Así que Torra y los suyos (si está más o menos claro quiénes son los de Torra) no se mueven, no proponen absolutamente nada, no ofrecen alguna contraoferta a los que llaman herederos del franquismo. En 72 horas el president volverá a soltar alguna enormidad, alguna idiotez grave, imprudente, quizás insultante. Y que lo registren: el no ha firmado ningún papel que le comprometa a no comportarte como un sonriente energúmeno.

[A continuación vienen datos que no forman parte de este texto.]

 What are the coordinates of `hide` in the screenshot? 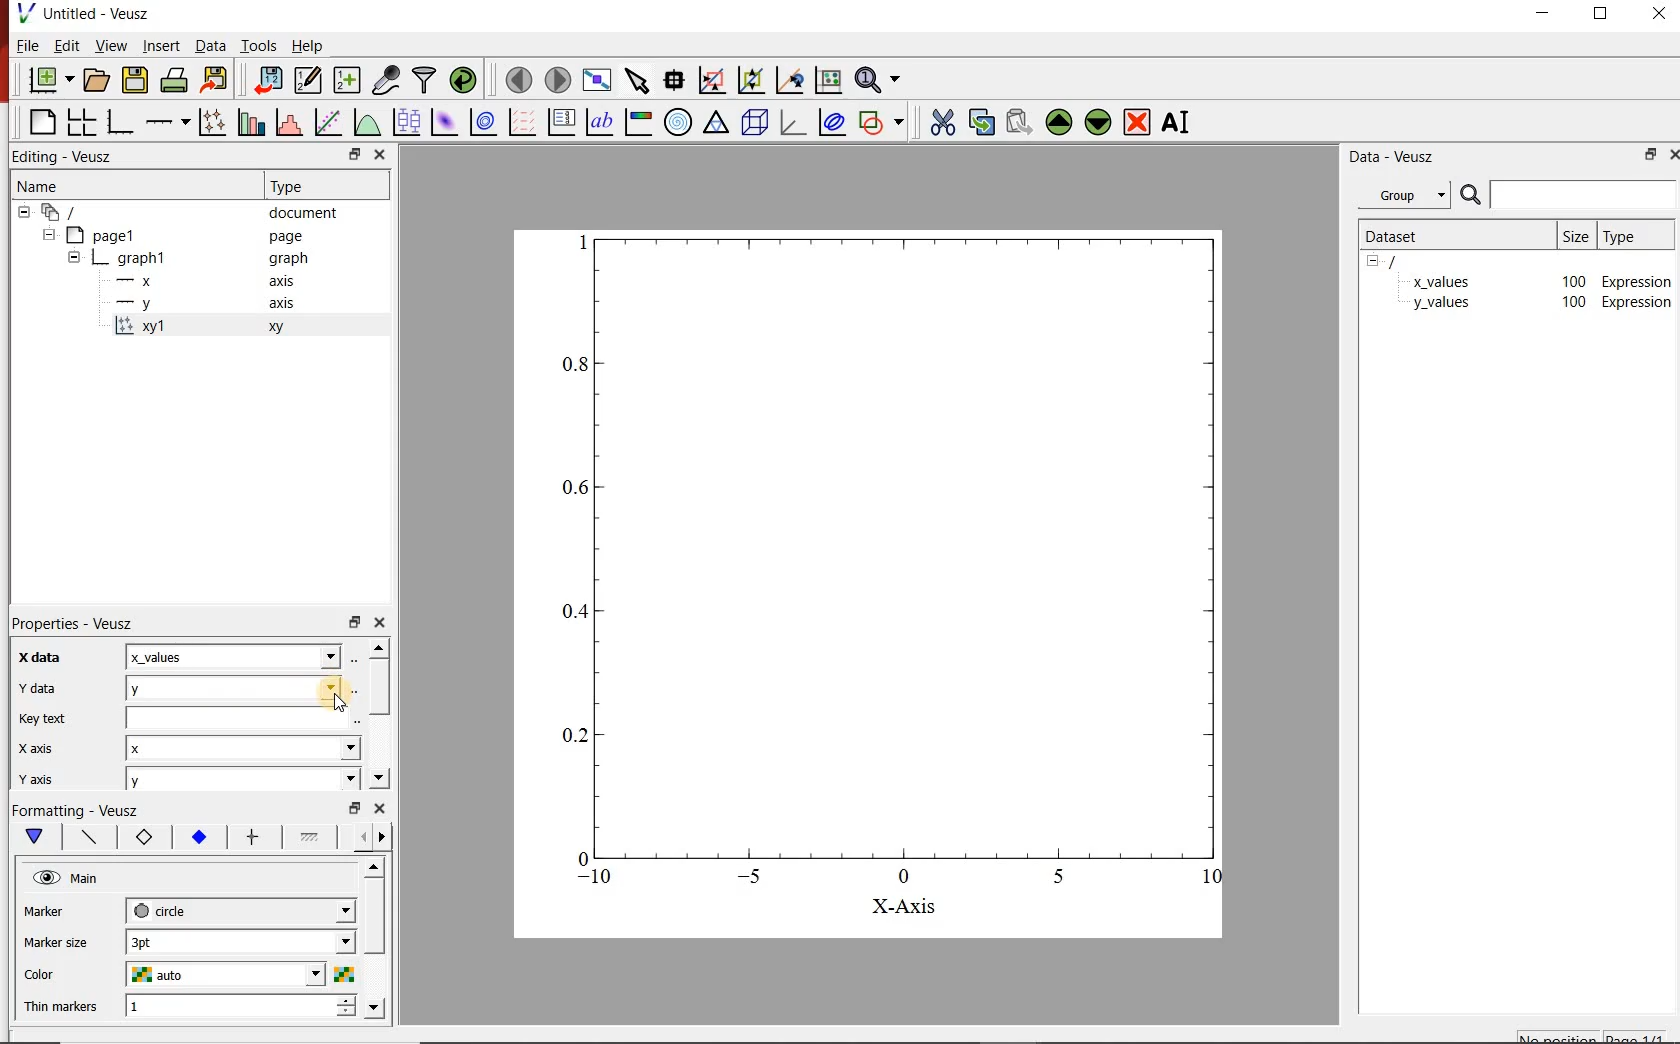 It's located at (1379, 262).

El Gobierno socialista sí se empeñó en esbozar algunos gestos para demostrar su buen corazón catalanista. Ponerle el nombre de Josep Tarradellas al aeropuerto de Barcelona, porque ha quedado establecido que en ningún lugar se honra mejor a un estadista que en una terminal aeroportuaria: cada viajero que llegue podrá repetir Ja soc aquí. Anular el juicio a Lluís Companys, ya que es deber de un Gobierno democrático la anulación de la sentencia emitida por un tribunal militar sumarísimo amañado por una dictadura. Sin duda dialogar es preferible a la cínica histeria de la derecha una, grande y libre. Pero dialogar para patentizar que nadie se moverá de su sitio resulta, sin duda, más preocupante. Y asumir las responsabilidades políticas y las ilegalidades criminales de la dictadura franquista como algo que incumba al Estado democrático produce grima.